-- DOCUMENT SEGMENT --
Some virtual event platforms, such as vFairs, can represent a client’s online event as a 3D environment that replicates familiar sights, such as a convention center lobby populated by static or moving people. Users can click on auditoriums, information booths, or exhibitor hall booths to navigate the virtual space of their online conference. Does mimicking the appearance of the in-person conference add value to an online conference? Should online event planners prioritize the recreation of familiar environments? Or will 3D renderings of conference spaces eventually be remembered more as an early-stage feature of virtual event platforms that falls away over time as users adapt to online events?

Source: vFairs at SoftwareReviews.com

Our Take:

The short-lived 1995 “Microsoft Bob” user interface may be a useful historical comparison. Microsoft created this guided, instructional UI to help inexperienced computer users understand their computers’ applications by representing apps like the calendar and word processor as physical objects in a furnished home. The intention was to help beginners use the operating system and its applications in a way that felt more visually familiar; however, Microsoft discontinued Bob the following year. Twenty-five years in the future, it’s not hard to look back at this UI and assume that the time that it would take to navigate from room to room to reach applications would quickly become tedious and unnecessary, especially as users became accustomed to using their computers. However, Bob’s creators were responding to a legitimate concern: how can we make new technology comfortable for a mass audience? The answer seemed to be to recreate presumably familiar environments.

-- RAW RECORDS --
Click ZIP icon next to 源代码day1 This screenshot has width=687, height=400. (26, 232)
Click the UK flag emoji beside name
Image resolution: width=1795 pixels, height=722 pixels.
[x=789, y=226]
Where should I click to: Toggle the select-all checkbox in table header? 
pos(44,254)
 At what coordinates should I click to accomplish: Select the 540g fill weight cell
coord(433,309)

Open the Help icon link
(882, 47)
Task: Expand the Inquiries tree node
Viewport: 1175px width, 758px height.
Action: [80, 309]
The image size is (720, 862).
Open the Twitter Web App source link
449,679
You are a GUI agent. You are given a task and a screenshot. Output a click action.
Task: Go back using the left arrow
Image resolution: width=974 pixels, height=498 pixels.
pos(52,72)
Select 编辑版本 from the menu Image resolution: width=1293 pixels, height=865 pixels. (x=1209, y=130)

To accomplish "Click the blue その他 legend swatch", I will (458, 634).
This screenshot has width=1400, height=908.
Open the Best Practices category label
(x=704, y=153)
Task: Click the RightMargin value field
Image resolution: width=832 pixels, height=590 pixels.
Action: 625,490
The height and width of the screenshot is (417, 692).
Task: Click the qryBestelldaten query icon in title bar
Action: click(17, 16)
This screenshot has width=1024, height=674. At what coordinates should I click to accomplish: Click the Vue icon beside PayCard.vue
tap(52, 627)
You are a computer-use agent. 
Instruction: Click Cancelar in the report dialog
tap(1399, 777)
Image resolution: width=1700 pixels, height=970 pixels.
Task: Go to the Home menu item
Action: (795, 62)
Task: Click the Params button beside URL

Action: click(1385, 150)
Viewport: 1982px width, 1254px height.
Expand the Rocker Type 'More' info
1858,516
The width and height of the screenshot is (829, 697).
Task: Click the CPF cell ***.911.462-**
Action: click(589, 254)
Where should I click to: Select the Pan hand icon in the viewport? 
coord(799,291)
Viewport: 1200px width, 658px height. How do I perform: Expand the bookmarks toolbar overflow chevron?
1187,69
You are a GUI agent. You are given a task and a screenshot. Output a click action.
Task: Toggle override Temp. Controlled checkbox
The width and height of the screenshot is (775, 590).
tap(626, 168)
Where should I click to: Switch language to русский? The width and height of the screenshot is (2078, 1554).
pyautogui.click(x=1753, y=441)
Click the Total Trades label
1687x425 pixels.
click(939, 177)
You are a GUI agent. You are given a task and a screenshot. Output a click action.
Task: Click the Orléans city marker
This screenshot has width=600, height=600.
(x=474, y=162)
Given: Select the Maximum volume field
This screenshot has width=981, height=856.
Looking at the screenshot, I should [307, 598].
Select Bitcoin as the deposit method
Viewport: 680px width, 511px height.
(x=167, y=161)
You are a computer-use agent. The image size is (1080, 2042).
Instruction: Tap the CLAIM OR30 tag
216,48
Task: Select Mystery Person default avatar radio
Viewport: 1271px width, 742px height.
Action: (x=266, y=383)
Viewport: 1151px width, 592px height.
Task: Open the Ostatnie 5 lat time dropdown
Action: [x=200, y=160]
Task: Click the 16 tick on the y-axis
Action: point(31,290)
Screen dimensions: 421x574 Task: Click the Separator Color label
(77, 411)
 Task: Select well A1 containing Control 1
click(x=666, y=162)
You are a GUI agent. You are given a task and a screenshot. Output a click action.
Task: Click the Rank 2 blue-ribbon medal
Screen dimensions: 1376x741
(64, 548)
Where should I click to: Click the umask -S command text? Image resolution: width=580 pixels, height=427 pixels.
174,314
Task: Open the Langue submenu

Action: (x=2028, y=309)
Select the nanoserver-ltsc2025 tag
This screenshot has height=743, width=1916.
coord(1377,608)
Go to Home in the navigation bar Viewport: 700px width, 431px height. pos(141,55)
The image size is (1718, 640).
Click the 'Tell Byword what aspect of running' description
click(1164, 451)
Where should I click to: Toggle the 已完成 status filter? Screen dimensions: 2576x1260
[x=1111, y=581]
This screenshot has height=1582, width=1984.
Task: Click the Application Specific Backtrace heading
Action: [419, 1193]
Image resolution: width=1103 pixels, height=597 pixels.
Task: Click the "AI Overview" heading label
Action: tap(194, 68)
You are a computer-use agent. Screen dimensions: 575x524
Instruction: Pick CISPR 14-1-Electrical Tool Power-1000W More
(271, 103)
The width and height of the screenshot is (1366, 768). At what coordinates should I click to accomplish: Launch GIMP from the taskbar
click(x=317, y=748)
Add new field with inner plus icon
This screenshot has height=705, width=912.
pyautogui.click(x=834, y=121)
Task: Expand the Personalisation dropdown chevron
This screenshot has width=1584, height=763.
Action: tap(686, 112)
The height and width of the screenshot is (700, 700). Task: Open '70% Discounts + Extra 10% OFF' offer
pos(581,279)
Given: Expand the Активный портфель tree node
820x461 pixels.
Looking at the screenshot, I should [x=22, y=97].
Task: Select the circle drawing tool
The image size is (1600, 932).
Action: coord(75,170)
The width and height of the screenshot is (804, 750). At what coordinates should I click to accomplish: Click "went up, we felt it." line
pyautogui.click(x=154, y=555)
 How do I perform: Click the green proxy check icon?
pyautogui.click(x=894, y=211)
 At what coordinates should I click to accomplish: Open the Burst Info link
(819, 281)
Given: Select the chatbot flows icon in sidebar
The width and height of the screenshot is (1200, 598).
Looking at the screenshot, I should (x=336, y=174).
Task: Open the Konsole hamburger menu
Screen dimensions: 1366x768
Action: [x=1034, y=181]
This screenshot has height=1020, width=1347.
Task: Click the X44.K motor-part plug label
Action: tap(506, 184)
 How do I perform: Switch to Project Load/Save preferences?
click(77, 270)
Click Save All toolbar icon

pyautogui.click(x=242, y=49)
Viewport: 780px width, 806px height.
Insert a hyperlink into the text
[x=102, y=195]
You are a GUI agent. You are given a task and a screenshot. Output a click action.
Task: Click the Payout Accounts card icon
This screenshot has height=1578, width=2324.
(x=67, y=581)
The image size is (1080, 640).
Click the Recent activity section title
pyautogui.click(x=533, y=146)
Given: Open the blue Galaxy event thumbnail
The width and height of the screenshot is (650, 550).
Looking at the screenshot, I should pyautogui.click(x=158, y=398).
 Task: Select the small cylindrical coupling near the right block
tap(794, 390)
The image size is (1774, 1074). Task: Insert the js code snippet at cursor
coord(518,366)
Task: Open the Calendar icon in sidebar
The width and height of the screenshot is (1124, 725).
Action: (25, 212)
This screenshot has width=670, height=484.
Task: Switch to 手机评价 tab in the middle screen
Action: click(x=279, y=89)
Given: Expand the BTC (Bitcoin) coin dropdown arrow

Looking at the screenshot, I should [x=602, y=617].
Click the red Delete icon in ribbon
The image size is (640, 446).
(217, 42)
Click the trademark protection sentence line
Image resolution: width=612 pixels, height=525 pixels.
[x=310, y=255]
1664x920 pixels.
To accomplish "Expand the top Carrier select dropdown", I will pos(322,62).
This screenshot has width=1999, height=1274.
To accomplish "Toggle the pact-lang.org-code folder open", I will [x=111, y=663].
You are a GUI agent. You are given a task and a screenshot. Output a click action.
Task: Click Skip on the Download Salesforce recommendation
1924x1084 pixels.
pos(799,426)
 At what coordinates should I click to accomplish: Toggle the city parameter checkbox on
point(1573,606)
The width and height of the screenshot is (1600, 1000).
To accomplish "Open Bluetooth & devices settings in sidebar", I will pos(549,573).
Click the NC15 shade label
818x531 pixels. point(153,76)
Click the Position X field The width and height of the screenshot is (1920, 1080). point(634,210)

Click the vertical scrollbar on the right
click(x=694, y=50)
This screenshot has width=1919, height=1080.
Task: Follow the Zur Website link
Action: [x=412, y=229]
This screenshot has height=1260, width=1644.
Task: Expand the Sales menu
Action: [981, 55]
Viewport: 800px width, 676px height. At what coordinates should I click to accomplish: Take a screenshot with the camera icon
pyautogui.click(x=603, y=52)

-- REQUIRED ACTIONS --
a) Answer these from the piece on 3D virtual event platforms:
(i) What can users click on to navigate the virtual space of their online conference?
(ii) In what year did the "Microsoft Bob" user interface appear?
(iii) As what did Microsoft Bob represent apps like the calendar and word processor?
b) Can you write the next part of the piece on 3D virtual event platforms, picking up after its final sentence?

-- RESPONSES FOR EACH TASK --
a)
(i) Auditoriums, information booths, or exhibitor hall booths.
(ii) 1995.
(iii) As physical objects in a furnished home.

b)
For present-day virtual event software, a 3D replica of a conference setting could serve the purpose of easing people into a new virtual environment, as long as the user interface truly does make the conference’s virtual spaces more easy to access and conceptualize (while reducing the number of times users need to click to find what they need). However, as online conferences become normalized, attendees may not need to be reminded of how conferences looked in the past.